Set up a fully managed Active Directory domain on Azure
Microsoft Entra Domain Services makes it simple to manage your identities. It provides a fully managed service on Azure. On this Active Directory domain, you manage users and groups. To set up an Azure-hosted Active Directory domain and user accounts in your directory, follow these steps:
In the Azure portal, add the user to Active Directory:
Sign in to the Azure portal as a Global Administrator
Browse to Microsoft Entra ID > Users > All users
Select New user
The User pane opens, as shown in this screenshot:
Enter information about the user, such as Name and User name. The domain name portion of the user name must be either the initial default domain name "[domain name].partner.onmschina.cn" or a verified, non-federated custom domain name such as "contoso.com."
Copy or otherwise note the generated user password. You must provide this password to the user after this process is complete
Optionally, you can open and fill out the information in Profile, Groups, or Directory role for the user
Under User, select Create
Securely distribute the generated password to the new user so that the user can sign in
Create a Microsoft Entra Domain Services instance. Visit Enable Microsoft Entra Domain Services using the Azure portal (the "Create an instance and configure basic settings" section) for more information. You need to update the existing user passwords in Active Directory to sync the password in Microsoft Entra Domain Services. You also need to add DNS to Microsoft Entra Domain Services, as described under "Complete the fields in the Basics window of the Azure portal to create a Microsoft Entra Domain Services instance" in that section.

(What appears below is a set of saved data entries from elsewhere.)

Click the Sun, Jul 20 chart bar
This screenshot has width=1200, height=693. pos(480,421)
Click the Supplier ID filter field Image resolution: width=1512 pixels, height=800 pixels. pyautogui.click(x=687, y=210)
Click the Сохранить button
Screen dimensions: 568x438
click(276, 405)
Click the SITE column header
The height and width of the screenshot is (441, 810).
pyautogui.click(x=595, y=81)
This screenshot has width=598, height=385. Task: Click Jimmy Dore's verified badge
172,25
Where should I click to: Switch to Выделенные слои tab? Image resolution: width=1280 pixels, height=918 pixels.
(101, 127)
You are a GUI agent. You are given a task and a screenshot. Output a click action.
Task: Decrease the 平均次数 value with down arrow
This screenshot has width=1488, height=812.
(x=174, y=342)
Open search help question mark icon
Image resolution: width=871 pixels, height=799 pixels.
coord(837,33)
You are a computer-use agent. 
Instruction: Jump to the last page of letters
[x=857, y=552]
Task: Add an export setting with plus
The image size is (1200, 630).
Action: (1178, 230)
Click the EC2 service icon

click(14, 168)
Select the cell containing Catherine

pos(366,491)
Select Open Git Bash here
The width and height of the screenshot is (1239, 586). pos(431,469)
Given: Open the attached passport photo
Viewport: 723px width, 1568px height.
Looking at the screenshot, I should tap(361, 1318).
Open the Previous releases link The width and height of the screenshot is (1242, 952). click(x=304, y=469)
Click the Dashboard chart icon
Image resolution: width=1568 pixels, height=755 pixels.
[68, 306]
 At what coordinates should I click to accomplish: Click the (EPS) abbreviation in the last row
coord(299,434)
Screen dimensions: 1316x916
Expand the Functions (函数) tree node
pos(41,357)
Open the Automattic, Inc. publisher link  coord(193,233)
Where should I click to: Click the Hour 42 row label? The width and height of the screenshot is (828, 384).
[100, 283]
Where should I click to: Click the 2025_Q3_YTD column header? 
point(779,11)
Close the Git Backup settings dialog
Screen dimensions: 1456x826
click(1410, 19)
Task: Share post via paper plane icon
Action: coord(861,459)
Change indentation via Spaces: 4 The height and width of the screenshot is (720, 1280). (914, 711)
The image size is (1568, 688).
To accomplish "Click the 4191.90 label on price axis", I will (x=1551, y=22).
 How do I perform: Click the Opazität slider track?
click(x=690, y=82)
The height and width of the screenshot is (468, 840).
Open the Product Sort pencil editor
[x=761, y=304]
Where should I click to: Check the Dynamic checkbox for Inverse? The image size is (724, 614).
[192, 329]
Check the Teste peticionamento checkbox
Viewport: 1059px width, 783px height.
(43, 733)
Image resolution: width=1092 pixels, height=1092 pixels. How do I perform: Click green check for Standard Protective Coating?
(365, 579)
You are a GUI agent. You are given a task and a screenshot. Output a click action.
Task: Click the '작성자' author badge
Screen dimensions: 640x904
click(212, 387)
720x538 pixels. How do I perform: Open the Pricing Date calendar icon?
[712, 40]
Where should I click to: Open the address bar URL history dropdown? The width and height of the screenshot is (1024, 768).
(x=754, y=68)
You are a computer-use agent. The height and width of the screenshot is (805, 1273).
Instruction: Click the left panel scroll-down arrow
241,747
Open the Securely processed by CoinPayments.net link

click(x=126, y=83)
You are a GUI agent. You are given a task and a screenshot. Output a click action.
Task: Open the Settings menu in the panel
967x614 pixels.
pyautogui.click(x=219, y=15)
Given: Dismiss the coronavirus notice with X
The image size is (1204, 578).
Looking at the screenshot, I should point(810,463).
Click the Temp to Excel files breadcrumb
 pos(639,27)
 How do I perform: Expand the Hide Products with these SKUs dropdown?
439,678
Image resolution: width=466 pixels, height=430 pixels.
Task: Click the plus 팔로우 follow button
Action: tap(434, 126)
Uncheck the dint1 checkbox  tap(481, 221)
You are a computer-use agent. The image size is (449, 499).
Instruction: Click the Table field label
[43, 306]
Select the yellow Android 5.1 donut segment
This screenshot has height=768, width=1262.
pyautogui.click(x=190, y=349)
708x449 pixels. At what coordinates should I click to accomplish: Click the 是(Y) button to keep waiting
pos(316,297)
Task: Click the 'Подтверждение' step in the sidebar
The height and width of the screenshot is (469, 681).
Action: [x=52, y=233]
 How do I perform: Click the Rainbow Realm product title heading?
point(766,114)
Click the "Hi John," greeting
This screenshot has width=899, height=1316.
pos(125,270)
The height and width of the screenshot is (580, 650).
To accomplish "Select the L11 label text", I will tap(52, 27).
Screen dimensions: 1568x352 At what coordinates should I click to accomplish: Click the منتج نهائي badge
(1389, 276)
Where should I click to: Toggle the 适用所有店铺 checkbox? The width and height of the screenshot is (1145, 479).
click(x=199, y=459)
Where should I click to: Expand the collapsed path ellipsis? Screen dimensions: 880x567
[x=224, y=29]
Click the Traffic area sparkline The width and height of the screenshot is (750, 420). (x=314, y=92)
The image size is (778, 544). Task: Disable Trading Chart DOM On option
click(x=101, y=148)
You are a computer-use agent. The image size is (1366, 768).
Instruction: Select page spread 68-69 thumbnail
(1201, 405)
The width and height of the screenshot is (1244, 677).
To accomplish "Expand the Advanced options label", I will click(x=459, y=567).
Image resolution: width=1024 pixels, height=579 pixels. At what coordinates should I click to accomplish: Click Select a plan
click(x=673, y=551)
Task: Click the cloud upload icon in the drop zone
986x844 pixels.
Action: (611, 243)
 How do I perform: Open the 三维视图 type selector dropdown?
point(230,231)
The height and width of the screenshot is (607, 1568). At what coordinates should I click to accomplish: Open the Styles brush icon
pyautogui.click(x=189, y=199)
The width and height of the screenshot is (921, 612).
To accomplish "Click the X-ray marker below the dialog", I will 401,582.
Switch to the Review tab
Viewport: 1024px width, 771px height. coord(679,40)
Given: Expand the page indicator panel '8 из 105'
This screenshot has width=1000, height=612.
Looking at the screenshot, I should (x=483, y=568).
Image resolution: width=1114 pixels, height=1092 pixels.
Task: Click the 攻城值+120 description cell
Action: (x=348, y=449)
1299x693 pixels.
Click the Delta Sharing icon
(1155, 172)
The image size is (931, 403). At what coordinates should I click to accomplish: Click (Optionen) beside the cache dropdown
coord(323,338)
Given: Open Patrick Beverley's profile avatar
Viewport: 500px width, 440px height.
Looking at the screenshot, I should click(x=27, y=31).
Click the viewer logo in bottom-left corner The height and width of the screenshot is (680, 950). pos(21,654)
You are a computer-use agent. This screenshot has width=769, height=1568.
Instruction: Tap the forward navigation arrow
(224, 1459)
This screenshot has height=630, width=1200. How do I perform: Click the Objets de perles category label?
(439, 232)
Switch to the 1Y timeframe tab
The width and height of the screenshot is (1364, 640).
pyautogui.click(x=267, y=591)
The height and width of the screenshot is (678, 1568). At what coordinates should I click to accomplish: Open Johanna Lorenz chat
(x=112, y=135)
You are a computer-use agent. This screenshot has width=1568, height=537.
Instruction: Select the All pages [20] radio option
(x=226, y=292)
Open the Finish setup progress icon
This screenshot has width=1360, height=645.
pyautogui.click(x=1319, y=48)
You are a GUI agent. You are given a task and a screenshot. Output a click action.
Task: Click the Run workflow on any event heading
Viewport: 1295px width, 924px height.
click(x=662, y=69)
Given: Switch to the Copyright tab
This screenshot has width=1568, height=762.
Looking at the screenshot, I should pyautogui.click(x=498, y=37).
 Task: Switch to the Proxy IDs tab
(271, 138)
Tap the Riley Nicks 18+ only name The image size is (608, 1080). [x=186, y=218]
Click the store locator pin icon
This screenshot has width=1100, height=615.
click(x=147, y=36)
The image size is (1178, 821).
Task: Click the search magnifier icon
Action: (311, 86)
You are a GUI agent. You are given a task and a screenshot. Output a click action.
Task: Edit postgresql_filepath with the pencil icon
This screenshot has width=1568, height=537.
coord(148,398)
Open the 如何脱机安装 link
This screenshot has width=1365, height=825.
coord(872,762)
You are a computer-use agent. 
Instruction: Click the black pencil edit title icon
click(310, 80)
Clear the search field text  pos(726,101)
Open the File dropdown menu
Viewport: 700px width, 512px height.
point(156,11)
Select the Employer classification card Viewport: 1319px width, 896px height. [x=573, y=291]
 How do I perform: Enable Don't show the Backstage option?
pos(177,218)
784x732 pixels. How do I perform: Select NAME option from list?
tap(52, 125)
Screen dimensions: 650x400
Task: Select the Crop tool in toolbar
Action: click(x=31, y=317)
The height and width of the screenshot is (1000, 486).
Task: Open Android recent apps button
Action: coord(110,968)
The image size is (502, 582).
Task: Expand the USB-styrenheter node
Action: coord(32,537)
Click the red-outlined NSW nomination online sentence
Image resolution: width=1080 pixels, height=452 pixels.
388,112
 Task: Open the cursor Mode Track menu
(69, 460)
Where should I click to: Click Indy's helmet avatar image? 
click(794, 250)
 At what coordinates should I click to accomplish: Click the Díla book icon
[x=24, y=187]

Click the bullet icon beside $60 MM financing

In the Create and configure the virtual network section of the preceding step, create a separate DSVM subnet in the virtual network you created
Create one or more DSVM instances in the DSVM subnet
Follow the instructions to add the DSVM to Active Directory
Mount an Azure Files share to host your home or notebook directory, so that your workspace can be mounted on any machine. If you need tight file-level permissions, you'll need Network File System [NFS] running on one or more VMs
Mount this share on the Linux DSVM. When you select Connect for the Azure Files share in your storage account in the Azure portal, the command to run in the bash shell on the Linux DSVM appears. The command looks like this:
sudo mount -t cifs //[STORAGEACCT].file.core.chinacloudapi.cn/workspace [Your mount point] -o vers=3.0,username=[STORAGEACCT],password=[Access Key or SAS],dir_mode=0777,file_mode=0777,sec=ntlmssp
For example, assume that you mounted your Azure Files share in the /data/workspace directory. Now, create directories for each of your users in the share:
- /data/workspace/user1
- /data/workspace/user2
- etc.
Create a
notebooks
directory in the workspace of each userCreate symbolic links for
notebooks
in$HOME/userx/notebooks/remote
You now have the users in your Active Directory instance, which is hosted in Azure. With Active Directory credentials, users can sign in to any DSVM (SSH or JupyterHub) that's joined to Microsoft Entra Domain Services. Because an Azure Files share hosts the user workspace, users can access their notebooks and other work from any DSVM, when they use JupyterHub.
For autoscaling, you can use a virtual machine scale set to create a pool of VMs that are all joined to the domain in this fashion, and with the shared disk mounted. Users can sign in to any available machine in the virtual machine scale set, and can access the shared disk where their notebooks are saved.